The God of Small Things is seen from the perspective of seven-year-old Rahel. She and her twin brother, Estha, live with their mother, Ammu, who was married to a Bengali from whom she is divorced. Ammu and the twins live in the Ayemenem house with their grandmother, uncle and grand-aunt Baby. The family owns a pickle factory that comes into conflict with the Communists. The family is awaiting the arrival of Sophie Mol, the twins’ half-English cousin and the book drifts back and forth to the arrival and the aftermath of the death by drowning of Sophie Mol and an ill-fated love affair between Ammu and the untouchable Velutha. Rahel returns to Ayemenem as an an adult to a decimated household, a dysfunctional twin and a decaying house.

Were a Keralite to read this book, he or she would obviously understand the setting and a lot of social surroundings. An outsider may find it exotic but that is all. In this sense, the book is insular in the extreme; there are splashes of Malayalam here and there and despite the feeble attempt at translation, the real meaning of the phrase is often hidden. Roy obviously has a huge narcissistic streak and ensures that the reader will identify her as the girl Rahel; whether this is intended to tell the reader that everything, including the incestuous relationship Rahel has with her twin, was also part of Roy’s life is unclear. This is a totally unnecessary twist to the book.
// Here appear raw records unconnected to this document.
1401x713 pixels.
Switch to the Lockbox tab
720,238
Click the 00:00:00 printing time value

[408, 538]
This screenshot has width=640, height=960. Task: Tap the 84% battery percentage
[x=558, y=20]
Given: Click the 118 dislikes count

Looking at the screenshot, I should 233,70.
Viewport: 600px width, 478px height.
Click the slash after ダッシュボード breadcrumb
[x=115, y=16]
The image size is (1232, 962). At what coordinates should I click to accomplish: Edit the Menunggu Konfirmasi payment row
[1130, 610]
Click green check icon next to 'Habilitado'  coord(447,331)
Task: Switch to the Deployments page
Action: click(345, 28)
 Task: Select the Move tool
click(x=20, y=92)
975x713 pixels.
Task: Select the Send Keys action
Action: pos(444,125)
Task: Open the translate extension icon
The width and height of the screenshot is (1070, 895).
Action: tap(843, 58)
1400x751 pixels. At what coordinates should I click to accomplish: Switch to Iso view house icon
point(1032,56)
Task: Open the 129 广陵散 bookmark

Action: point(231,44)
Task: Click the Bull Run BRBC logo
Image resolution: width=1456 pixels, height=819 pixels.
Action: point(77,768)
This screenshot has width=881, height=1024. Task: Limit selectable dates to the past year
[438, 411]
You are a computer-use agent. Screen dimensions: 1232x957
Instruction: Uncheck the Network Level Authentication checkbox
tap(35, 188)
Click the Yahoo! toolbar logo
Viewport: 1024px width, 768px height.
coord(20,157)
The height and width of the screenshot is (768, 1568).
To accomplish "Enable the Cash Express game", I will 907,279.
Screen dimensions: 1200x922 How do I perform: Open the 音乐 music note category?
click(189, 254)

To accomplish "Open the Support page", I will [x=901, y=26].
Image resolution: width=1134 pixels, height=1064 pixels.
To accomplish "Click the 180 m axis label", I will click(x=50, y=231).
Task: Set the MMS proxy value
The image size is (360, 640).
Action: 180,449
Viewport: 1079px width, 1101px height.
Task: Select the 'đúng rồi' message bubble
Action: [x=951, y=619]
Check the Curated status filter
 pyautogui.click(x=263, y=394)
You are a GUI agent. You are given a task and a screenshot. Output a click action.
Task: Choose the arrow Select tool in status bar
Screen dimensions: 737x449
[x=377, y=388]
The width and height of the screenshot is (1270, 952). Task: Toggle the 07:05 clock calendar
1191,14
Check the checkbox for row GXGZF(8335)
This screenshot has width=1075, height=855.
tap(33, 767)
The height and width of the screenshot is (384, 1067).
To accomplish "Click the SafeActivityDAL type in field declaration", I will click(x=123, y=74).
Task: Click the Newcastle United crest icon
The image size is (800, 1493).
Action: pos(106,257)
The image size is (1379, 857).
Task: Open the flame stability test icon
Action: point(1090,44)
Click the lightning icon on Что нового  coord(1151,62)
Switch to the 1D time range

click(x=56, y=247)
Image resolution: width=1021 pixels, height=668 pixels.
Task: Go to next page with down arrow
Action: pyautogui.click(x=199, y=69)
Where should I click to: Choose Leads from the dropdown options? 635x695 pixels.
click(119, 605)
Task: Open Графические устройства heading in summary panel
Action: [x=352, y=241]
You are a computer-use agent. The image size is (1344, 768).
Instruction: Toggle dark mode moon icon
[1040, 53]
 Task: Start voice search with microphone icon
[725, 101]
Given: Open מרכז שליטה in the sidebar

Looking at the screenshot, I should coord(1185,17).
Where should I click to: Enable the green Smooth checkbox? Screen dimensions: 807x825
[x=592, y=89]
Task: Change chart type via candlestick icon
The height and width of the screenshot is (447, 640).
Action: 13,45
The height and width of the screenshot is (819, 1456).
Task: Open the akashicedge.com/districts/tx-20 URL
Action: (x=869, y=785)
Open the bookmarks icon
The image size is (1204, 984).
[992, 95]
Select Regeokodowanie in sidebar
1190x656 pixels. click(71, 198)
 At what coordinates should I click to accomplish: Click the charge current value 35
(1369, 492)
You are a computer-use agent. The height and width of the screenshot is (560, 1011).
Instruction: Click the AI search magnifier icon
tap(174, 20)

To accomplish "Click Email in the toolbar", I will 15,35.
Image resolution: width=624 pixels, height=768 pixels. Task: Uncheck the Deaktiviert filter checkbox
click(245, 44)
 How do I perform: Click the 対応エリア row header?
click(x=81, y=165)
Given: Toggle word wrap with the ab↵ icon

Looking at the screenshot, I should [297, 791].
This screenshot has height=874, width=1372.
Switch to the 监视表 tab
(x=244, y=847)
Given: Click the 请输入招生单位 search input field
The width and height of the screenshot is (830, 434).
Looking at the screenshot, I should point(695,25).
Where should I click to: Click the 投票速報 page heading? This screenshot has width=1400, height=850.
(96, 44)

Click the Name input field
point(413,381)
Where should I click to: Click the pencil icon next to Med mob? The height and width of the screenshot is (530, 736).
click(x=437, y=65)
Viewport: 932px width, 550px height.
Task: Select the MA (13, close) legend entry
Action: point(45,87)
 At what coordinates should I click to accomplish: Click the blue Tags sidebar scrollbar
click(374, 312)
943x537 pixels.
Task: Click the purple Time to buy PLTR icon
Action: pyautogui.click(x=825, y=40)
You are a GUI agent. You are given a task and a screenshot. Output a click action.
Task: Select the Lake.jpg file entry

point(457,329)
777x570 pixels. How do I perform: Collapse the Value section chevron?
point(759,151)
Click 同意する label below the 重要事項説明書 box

The story line is quite predictable; the death of a child and the love affair between a woman of the higher caste and an untouchable are standard fare in many an Indian novel. The only difference here is that this affair is suddenly sprung on the reader and it cannot be logically deduced; indeed, logic is a major casualty in this novel. There is a process of development in any book but there seems to be none in this book and, in my opinion, it is highly over-rated. One thing which puzzles me no end is the fact that Penguin India did not publish it; David Davidar has been the face of Indian publishing in English and his laconical explanation, “it wasn’t offered to us,” does not answer the question. Davidar is one who has chased after any writer whom he feels has the slightest chance of being a success. Why he did not choose to do so with Roy is a mystery.